Melanoma is the leading cause of death from skin disease – and its rate of occurrence is steadily increasing. In America, one person dies of melanoma every hour. More than 60,000 new cases in the US are diagnosed each year, and this number is growing at an alarming rate.
In an effort to fight this trend, Penn State Health Melanoma and Skin Cancer Center offers a multidisciplinary approach to developing new treatments for melanoma patients. The Melanoma and Skin Cancer Center convenes researchers and clinicians from dermatology, oncology, pharmacology, and other areas with a goal of identifying and evaluating new agents and clinical interventions. Discoveries developed in the research portion of the Melanoma and Skin Cancer Center are tested through a portfolio of clinical trials offered to patients.
Researchers at Penn State College of Medicine have made significant discoveries regarding melanoma for many years. Numerous proteins have been identified by the Center's members as playing important roles in the development of melanoma, and the Center is developing drugs to target these proteins to more effectively kill melanoma cells. In 2009, Gavin Robertson, Ph.D., director of the Melanoma and Skin Cancer Center and professor of pharmacology, pathology, dermatology, and surgery, and his colleagues identified a drug called ISC-4, based on the anti-cancer compounds found in cruciferous vegetables, such as cabbage and kale, which inhibited the activity of a protein called Akt3 identified at Penn State. Though still years away from human trials, Robertson envisions a drug that could be used intravenously by melanoma patients, as well as preventively in sunscreen by the general public.

(Your tasks):
(1) Answer these questions about the melanoma passage:
(a) How often does a person in America die of melanoma?
(b) From which fields does the Melanoma and Skin Cancer Center bring together researchers and clinicians?
(c) Which protein did the drug ISC-4 inhibit?
(2) Write out the part of the melanoma passage starting with "In an effort" and going on through "offered to patients.".
The entries come from a source unrelated to the melanoma passage.

(Data for analysis):

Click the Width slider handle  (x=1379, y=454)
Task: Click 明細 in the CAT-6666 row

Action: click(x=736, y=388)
==
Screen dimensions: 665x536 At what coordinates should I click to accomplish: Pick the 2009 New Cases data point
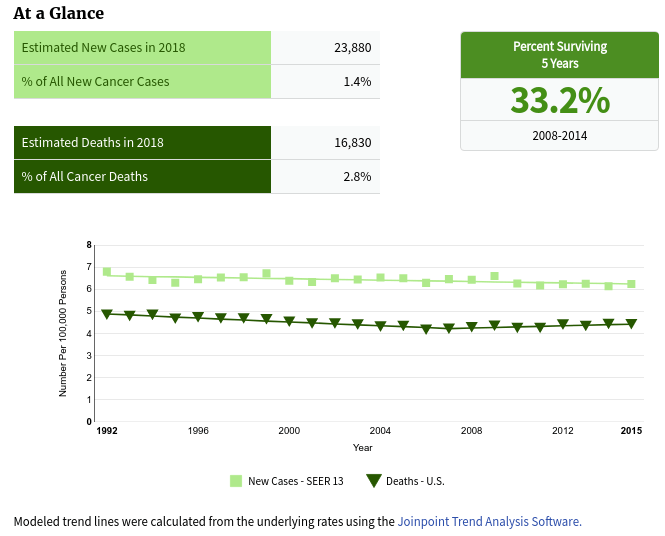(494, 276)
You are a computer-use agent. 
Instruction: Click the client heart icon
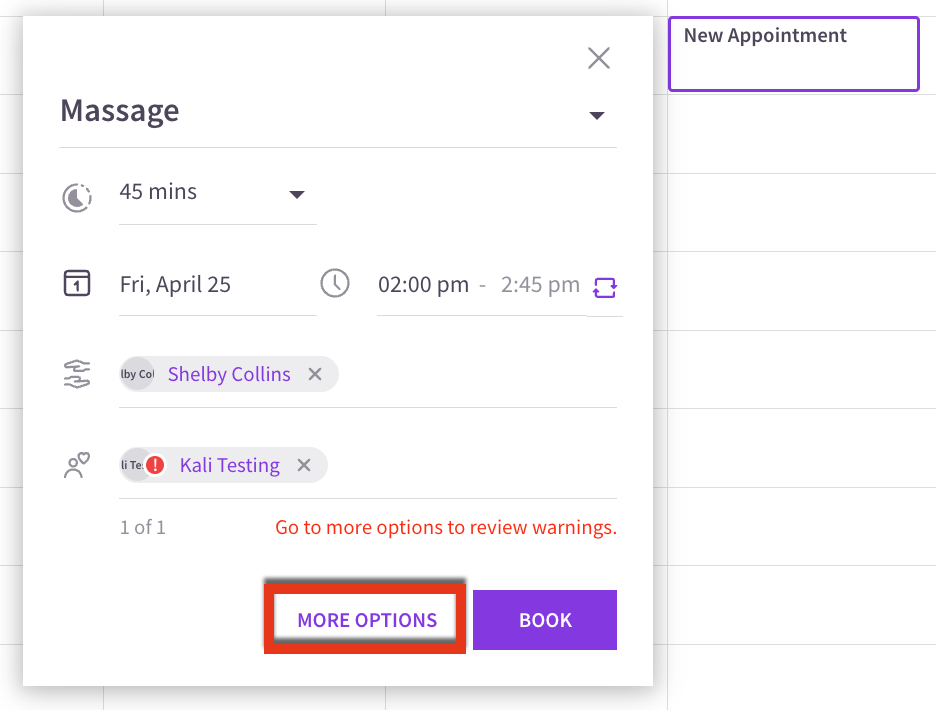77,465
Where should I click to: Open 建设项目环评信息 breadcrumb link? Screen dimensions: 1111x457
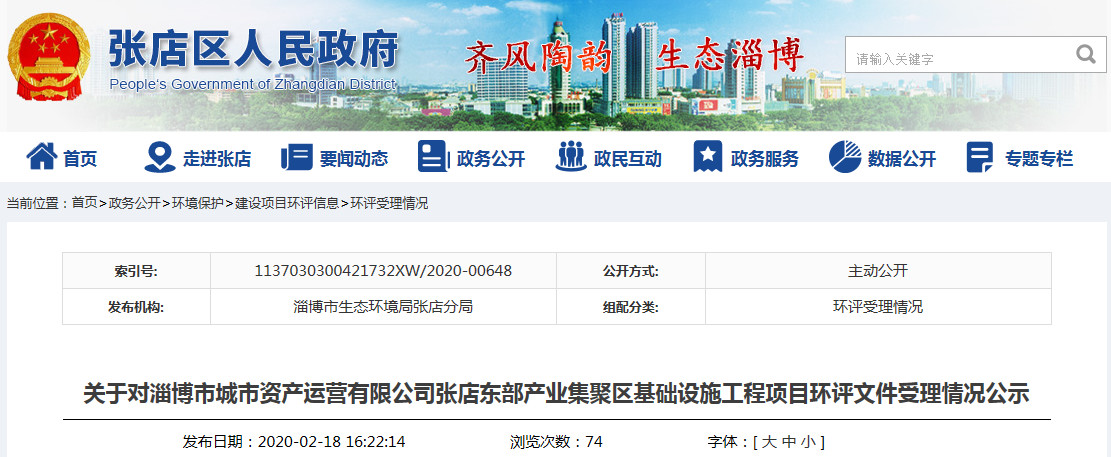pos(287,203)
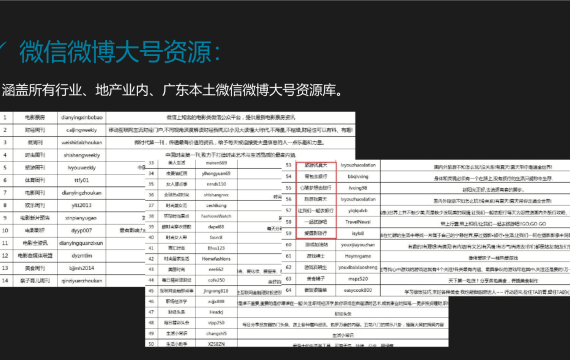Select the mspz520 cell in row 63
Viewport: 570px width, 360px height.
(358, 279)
...
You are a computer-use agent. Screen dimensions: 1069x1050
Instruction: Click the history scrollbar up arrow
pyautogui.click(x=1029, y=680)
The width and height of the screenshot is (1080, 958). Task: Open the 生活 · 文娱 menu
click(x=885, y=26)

(Your written answers):
(1)
(a) One person every hour.
(b) Dermatology, oncology, pharmacology, and other areas.
(c) Akt3.

(2)
In an effort to fight this trend, Penn State Health Melanoma and Skin Cancer Center offers a multidisciplinary approach to developing new treatments for melanoma patients. The Melanoma and Skin Cancer Center convenes researchers and clinicians from dermatology, oncology, pharmacology, and other areas with a goal of identifying and evaluating new agents and clinical interventions. Discoveries developed in the research portion of the Melanoma and Skin Cancer Center are tested through a portfolio of clinical trials offered to patients.